Items from a dataset
•••••
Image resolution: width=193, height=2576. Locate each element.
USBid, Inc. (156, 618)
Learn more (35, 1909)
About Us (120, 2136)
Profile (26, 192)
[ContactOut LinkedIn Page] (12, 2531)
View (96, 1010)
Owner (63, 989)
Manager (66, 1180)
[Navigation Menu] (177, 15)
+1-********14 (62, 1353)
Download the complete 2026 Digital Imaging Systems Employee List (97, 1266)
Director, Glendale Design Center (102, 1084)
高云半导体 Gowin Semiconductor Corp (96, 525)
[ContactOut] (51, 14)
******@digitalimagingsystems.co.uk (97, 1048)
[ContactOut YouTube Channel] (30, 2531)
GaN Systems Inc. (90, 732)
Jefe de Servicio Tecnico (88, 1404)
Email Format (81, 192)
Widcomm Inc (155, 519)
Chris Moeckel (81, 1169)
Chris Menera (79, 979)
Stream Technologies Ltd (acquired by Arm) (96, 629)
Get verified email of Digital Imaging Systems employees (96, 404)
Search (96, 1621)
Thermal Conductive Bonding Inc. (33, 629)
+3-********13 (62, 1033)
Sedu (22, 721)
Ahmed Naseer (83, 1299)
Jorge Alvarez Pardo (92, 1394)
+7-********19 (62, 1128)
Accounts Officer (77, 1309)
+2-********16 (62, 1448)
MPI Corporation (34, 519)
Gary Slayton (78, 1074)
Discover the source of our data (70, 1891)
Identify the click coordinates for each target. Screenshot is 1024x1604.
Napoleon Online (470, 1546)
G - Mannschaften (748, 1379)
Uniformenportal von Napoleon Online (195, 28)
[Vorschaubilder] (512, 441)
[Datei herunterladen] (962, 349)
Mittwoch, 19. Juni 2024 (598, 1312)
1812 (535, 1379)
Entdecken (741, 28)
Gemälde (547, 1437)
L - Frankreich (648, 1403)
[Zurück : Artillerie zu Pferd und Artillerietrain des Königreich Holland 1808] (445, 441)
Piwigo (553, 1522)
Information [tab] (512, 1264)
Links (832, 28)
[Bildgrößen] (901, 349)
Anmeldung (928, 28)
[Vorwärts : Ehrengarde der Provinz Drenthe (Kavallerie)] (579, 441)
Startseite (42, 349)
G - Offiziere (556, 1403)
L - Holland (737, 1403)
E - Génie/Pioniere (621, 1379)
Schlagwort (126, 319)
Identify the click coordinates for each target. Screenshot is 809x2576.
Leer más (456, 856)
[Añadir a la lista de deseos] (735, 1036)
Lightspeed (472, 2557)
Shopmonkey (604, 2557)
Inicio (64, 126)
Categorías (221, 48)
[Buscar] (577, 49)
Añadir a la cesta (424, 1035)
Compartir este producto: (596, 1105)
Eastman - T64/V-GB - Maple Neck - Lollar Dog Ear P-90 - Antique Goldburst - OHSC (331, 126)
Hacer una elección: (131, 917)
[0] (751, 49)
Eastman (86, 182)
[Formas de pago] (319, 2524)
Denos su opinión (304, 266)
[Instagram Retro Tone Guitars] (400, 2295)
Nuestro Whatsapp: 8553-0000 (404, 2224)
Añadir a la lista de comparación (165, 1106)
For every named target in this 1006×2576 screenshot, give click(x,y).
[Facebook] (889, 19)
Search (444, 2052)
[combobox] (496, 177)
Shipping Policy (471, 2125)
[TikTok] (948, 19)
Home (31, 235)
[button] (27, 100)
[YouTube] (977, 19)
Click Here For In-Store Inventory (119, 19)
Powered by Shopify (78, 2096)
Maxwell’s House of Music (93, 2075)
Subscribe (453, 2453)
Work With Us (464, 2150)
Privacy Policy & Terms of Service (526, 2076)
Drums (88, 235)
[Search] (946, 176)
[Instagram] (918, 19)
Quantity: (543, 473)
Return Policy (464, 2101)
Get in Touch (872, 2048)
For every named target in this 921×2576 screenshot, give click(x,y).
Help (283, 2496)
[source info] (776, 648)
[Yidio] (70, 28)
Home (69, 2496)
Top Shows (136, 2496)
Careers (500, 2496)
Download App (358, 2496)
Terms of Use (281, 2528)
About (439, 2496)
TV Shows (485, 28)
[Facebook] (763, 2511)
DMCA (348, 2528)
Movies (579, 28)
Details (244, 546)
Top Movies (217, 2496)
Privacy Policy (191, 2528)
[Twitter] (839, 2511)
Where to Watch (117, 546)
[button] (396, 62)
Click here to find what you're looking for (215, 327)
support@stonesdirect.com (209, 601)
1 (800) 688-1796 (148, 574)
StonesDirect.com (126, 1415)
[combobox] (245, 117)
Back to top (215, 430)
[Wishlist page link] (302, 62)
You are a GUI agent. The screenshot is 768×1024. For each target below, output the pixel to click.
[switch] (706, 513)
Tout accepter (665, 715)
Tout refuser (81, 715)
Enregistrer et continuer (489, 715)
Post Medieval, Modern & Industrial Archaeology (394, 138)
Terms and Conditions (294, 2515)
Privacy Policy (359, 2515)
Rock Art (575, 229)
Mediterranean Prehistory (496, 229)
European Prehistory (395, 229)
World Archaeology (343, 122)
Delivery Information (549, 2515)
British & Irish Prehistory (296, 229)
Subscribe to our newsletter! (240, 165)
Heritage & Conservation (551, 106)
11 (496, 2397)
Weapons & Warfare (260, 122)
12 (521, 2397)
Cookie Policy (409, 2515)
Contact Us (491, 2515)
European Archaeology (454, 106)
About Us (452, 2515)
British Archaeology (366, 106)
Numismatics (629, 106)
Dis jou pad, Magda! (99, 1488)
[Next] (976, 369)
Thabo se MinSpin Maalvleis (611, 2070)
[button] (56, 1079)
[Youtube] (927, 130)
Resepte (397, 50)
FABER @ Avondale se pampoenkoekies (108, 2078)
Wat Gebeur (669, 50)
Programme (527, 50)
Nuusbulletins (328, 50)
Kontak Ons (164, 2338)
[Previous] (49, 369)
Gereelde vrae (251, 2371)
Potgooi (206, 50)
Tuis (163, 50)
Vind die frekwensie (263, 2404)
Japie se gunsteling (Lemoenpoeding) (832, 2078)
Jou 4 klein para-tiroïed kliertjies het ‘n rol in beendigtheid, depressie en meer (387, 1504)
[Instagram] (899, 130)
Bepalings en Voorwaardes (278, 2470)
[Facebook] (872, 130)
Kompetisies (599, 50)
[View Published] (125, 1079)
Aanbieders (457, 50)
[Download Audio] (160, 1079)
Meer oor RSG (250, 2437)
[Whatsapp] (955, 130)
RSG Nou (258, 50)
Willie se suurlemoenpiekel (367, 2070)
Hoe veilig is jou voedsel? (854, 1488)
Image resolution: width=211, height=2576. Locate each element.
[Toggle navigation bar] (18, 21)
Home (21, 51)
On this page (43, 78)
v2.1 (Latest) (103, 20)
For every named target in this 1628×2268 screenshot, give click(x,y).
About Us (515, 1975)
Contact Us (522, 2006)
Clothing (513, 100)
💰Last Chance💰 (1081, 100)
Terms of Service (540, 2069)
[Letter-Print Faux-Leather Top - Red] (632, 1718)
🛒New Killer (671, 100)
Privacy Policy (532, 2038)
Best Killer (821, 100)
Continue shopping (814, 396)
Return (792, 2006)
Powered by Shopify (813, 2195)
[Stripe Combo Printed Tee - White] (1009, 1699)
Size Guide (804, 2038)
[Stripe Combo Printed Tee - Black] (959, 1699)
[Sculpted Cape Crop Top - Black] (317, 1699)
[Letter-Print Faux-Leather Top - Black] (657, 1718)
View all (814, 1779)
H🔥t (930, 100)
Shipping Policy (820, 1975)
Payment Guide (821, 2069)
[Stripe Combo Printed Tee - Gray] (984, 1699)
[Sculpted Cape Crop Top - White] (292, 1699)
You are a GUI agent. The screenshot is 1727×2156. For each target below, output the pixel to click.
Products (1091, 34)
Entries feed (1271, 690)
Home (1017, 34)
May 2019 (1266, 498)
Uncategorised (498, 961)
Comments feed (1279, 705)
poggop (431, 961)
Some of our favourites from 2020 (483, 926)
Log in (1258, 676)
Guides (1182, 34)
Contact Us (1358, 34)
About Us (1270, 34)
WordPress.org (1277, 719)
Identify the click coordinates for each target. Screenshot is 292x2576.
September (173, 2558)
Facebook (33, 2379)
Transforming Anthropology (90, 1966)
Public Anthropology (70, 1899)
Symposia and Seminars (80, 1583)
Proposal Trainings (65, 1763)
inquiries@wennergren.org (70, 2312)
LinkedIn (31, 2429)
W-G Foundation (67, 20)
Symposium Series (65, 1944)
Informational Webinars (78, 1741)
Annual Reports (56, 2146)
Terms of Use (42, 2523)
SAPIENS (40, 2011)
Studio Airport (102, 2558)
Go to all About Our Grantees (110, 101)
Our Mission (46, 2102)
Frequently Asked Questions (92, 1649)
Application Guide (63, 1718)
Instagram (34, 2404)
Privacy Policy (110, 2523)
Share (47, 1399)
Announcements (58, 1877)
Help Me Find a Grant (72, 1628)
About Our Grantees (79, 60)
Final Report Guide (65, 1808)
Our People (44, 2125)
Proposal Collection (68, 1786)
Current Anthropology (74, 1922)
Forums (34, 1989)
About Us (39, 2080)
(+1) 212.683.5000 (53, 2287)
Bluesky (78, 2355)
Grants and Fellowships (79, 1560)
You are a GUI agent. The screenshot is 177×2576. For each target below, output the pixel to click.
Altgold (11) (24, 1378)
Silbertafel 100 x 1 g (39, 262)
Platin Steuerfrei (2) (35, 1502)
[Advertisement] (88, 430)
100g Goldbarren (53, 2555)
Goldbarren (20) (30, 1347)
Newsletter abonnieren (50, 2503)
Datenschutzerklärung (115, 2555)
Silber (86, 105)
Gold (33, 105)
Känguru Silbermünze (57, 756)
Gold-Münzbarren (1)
•••••
▶ **What to work on**
Scan the records above for the lines holding "About Our Grantees (79, 60)" and "Grants and Fellowships (79, 1560)". Transcribe those two and every line between them word for word, and no others.

▶ **Solution to the problem**
About Our Grantees (79, 60)
Final Report Guide (65, 1808)
Our People (44, 2125)
Proposal Collection (68, 1786)
Current Anthropology (74, 1922)
Forums (34, 1989)
About Us (39, 2080)
(+1) 212.683.5000 (53, 2287)
Bluesky (78, 2355)
Grants and Fellowships (79, 1560)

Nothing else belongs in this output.